Lipang Badjeng (literally Bajeng Centipedes) was an Indonesian guerilla group operating in the South Sulawesi region against the Dutch.

== History ==
Originally named Gerakan Muda Bajeng (Bajeng Youth Movement) set up on 16 October 1945 to fight against the Dutch colonial government, the organization was renamed to Lipang Badjeng on 2 April 1946. Pajonga Daeng Ngalle acted as patron, Makaraeng became chairman, and Ranggong Daeng Romo was commander of the troops. The group spread to Gowa, Jeneponto and the southern part of Makassar, it had 17,257 members in total. The group killed village heads, police and government officials they believed were disloyal. On 17 July 1946 the group joined the Indonesian People's Rebel Army of Sulawesi coalition of rebel groups. Between December 1946 and February 1947 Ranggong Daeng Romo led Lipang Badjeng in 57 battles. Following his death the group dispersed into smaller units led by local commanders. Following the 11 April 1947 NIT surrender ultimatum some groups surrendered. In the first week of August 1947 more skirmishes took place between Lipand Badjeng and police. In early January 1948 around 200 Bajeng fighters surrendered to NIT authorities under the promise of being granted immunity, but government broke the promise and handed them over to the KNIL.

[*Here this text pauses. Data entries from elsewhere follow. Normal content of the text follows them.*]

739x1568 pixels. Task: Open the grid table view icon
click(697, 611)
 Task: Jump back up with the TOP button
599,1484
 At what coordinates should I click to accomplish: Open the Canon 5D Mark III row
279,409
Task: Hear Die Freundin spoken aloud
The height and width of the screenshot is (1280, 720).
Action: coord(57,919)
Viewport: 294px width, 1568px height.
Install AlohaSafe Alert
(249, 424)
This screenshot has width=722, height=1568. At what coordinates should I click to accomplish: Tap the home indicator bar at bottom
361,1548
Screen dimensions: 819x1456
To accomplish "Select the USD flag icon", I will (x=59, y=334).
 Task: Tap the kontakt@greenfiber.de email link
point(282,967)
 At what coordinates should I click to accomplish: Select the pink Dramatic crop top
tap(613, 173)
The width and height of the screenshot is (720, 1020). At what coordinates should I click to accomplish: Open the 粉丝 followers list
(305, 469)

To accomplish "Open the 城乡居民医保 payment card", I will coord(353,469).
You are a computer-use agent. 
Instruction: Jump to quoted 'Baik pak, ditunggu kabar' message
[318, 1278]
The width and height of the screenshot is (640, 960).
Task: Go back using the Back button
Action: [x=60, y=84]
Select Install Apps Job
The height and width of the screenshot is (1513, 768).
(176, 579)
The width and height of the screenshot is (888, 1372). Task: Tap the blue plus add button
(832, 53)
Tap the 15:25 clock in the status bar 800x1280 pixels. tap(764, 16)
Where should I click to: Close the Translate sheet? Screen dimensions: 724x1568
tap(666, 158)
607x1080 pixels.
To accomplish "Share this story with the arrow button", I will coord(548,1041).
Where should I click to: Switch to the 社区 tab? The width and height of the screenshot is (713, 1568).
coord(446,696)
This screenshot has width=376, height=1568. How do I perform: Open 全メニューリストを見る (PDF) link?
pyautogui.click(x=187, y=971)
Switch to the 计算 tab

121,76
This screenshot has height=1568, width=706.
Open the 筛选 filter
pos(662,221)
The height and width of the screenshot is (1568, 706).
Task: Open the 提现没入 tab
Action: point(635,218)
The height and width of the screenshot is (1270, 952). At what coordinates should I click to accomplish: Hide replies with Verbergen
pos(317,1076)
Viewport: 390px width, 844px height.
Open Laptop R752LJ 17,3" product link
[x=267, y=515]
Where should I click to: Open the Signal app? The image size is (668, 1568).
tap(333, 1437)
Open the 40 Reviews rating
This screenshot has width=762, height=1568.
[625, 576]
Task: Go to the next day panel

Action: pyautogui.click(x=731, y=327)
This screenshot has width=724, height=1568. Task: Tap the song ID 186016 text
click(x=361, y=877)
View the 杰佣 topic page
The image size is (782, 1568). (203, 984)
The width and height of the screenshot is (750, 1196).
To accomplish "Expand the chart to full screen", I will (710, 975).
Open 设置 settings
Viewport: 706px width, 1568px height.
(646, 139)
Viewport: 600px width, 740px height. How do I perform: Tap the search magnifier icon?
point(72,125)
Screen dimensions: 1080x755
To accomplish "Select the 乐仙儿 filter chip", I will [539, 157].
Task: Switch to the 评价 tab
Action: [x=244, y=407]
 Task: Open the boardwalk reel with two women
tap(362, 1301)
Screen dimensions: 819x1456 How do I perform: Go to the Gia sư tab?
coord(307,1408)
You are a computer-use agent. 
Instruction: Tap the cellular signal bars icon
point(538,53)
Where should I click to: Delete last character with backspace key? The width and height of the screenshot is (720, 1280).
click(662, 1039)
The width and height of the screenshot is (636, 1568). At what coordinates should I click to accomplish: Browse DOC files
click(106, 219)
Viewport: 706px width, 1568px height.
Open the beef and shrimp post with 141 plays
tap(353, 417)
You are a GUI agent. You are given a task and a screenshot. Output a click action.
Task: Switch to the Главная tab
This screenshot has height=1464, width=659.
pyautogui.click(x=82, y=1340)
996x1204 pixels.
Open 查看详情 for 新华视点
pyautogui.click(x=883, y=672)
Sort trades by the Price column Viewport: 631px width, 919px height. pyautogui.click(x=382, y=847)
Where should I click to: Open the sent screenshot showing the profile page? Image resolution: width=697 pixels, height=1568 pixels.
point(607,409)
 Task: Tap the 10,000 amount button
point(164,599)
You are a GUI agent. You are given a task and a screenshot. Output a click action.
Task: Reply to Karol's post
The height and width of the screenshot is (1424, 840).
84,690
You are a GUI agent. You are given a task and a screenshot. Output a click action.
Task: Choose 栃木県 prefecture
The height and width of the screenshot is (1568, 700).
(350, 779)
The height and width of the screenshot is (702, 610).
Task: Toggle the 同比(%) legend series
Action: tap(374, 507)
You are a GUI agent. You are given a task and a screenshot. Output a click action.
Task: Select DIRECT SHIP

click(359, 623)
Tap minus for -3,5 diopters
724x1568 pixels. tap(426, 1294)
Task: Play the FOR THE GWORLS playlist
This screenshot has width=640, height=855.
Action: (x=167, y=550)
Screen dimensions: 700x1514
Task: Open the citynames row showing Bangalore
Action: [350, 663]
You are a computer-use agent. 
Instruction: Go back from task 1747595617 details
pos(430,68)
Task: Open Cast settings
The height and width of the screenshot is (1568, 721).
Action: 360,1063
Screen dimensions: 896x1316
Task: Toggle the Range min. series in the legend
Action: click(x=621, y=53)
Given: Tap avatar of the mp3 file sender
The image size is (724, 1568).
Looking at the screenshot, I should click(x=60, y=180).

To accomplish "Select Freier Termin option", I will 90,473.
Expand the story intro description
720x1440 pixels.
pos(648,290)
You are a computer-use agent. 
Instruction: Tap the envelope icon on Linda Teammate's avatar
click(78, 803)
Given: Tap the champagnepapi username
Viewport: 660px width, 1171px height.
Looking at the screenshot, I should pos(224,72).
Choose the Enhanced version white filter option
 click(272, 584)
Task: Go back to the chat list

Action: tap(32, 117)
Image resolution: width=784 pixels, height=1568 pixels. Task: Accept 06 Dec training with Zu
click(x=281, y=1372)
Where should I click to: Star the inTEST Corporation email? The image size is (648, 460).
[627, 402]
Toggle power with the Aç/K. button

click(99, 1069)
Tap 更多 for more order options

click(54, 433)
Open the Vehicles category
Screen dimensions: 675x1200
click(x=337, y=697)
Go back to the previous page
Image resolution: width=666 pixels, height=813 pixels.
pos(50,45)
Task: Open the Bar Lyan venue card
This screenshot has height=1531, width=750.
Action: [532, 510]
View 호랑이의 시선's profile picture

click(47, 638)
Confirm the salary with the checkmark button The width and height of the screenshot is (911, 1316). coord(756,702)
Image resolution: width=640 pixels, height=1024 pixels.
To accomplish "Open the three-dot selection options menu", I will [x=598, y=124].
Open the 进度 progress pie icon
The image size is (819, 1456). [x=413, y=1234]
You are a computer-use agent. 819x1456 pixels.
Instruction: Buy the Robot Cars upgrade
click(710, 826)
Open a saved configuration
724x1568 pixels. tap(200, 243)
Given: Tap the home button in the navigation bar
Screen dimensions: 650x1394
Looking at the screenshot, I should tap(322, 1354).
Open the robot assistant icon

On 17 August 1949 the group joined the new rebel coalition, South Sulawesi Guerrilla Unit led by Abdul Kahar Muzakkar. Bands of Lipand Badjeng fighters were involved in robberies after 1950. 600 Lipang Badjeng fighters led by Daeng Sibali enrolled in the Indonesian army on 28 April 1952 as the 721st TNI Battalion.

== Notable members ==
- Pajonga Daeng Ngalle
- Ranggong Daeng Romo KIA – killed in a battle with Dutch troops on 27 February 1947. Posthoumously awarded the title of National Hero of Indonesia.
- Makkaraeng Daeng Manjarungi
- Syamsuddin Daeng Ngerang
- Makatang Daeng Sibali
- Emmy Saelan KIA – she was the first Indonesian female fallen fighter during the revolution.